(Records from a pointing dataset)
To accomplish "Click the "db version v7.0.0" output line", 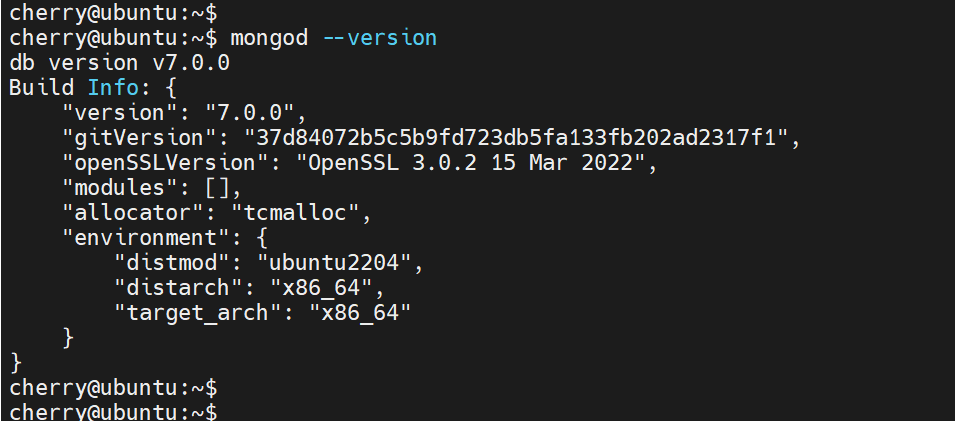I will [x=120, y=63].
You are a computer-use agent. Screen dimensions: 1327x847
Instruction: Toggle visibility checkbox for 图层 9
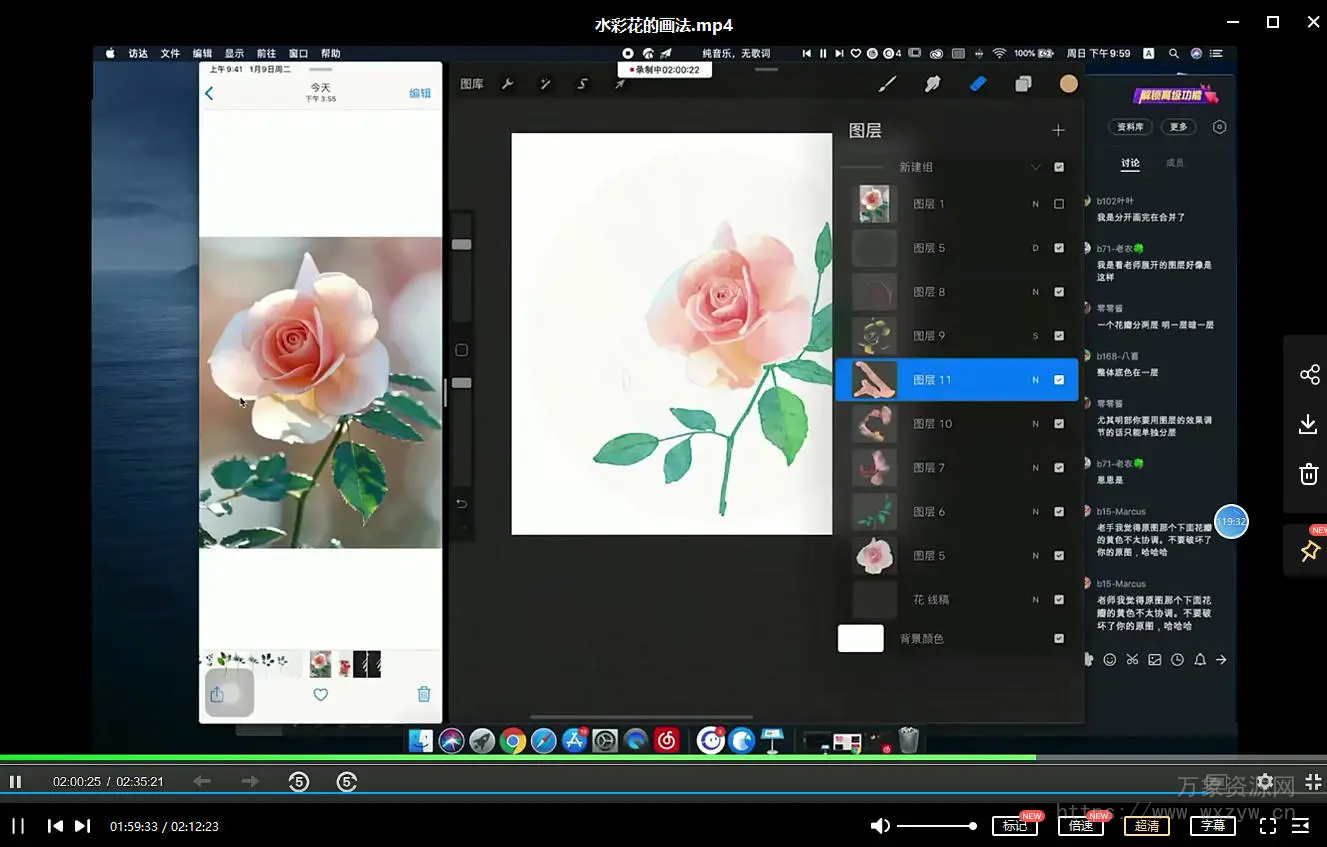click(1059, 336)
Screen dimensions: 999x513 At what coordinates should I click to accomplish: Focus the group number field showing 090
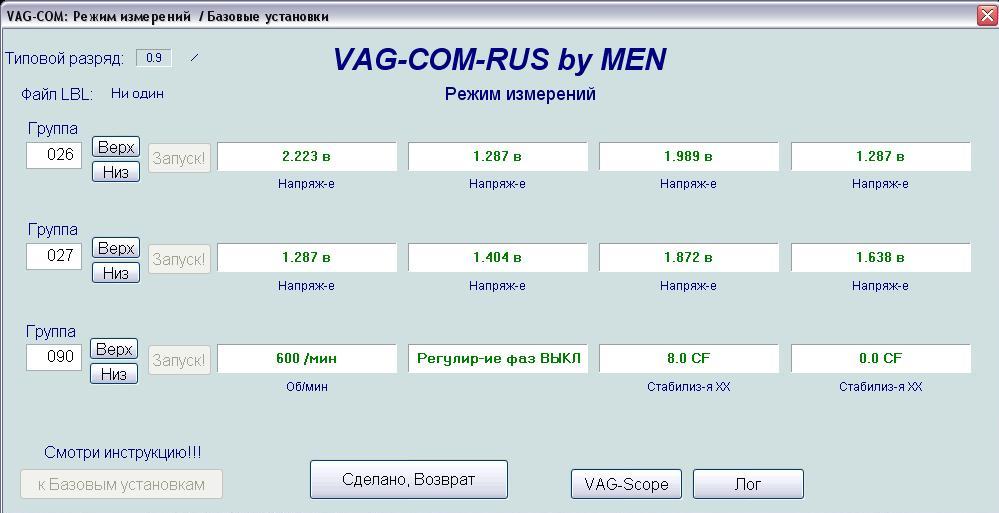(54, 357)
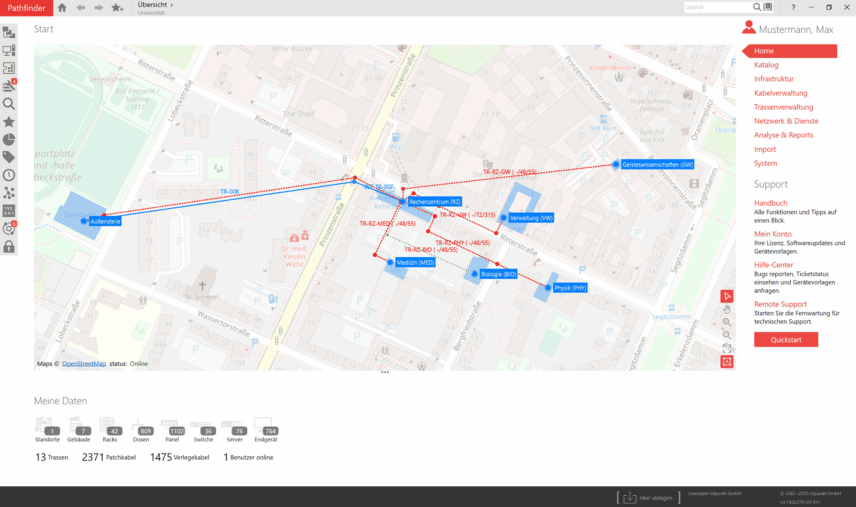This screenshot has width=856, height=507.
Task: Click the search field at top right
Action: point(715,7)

Set problem:
Reproduce the lines word for word, starting with the line that contains "Screen dimensions: 999x513" and going on through the last line of the records. Leave the pictures out of your answer.

Final result:
Screen dimensions: 999x513 At what coordinates should I click to accomplish: Focus the group number field showing 090
(54, 357)
This screenshot has width=856, height=507.
Task: Click the search field at top right
Action: point(715,7)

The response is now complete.